Он снова рассмеялся:

— Не припомню, чтобы какая-нибудь женщина разговаривала со мной так же свободно, как ты, Жасмин де Мариско. Откровенно и бесхитростно. Я влюбился в красивую девочку, но женщина, на которой я женюсь, намного лучше, чем я заслуживаю.

— В каждой женщине есть какая-то хитрость. Не верь, если тебе будут говорить, что это не так. Я откровенна, потому что это в моем характере.

— Кажется, мы наговорились, — тихо сказал он и обнял ее гибкую талию, а горячей ладонью другой руки сжал грудь, нежно мял мягкую плоть, пальцами ласкал сосок.

— Само совершенство, — пробормотал он в ее душистые волосы, потом, наклонившись, взял в рот сосок.

Жасмин закрыла глаза и глубоко вздохнула. Каждое движение его рта отдавалось чувственной дрожью в сокровенных тайниках ее тела. Она ощутила почти что облегчение, когда он, выпрямившись, взял ее на руки и понес к кровати, потом, осторожно положив на пуховую перину, лег рядом и впился в другой сосок. Ласка чуть не заставила ее вскрикнуть.
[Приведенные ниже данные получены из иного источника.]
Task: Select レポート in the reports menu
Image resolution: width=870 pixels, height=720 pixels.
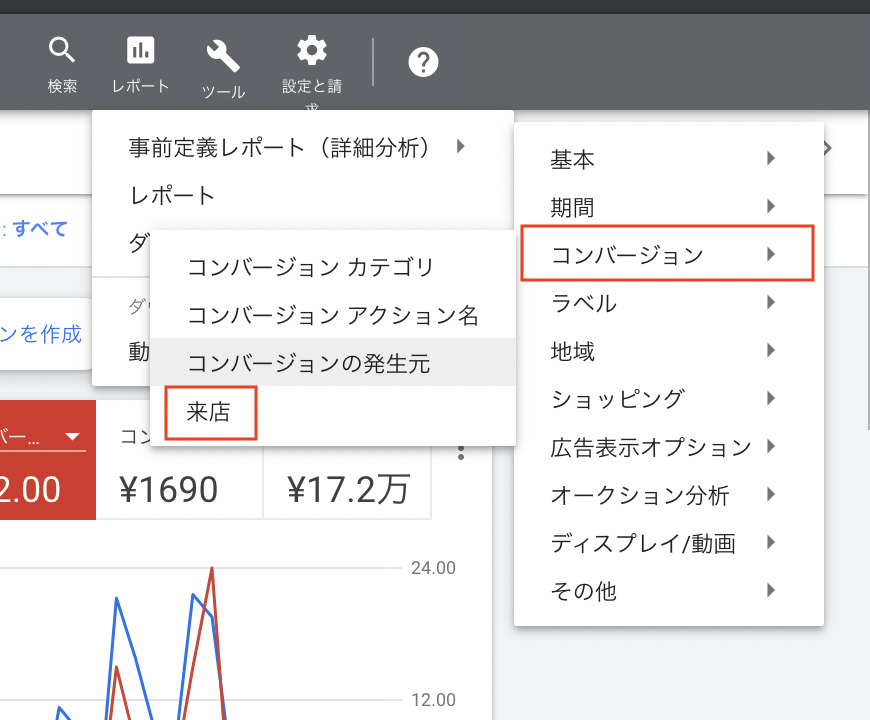Action: (x=172, y=195)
Язык касался соска, затем принялся исследовать все ее тело.

— Я хочу узнать, какова ты на вкус. — Он спустился ниже от груди к животу и бедрам, потом, перевернув невесту, поднялся от лодыжек к плечам, иногда покусывая тело, отчего она вскрикивала И изгибалась. Снова перевернув ее на спину, он соскользнул с кровати, чтобы поцеловать ее ступни и каждый палец в отдельности, заставив ее захихикать. Потом, поднявшись на кровать, потянулся рукой к треугольнику между ногами, нежные пальцы потирали и гладили его и наконец проникли меж складок плоти к самой чувственной части женского существа.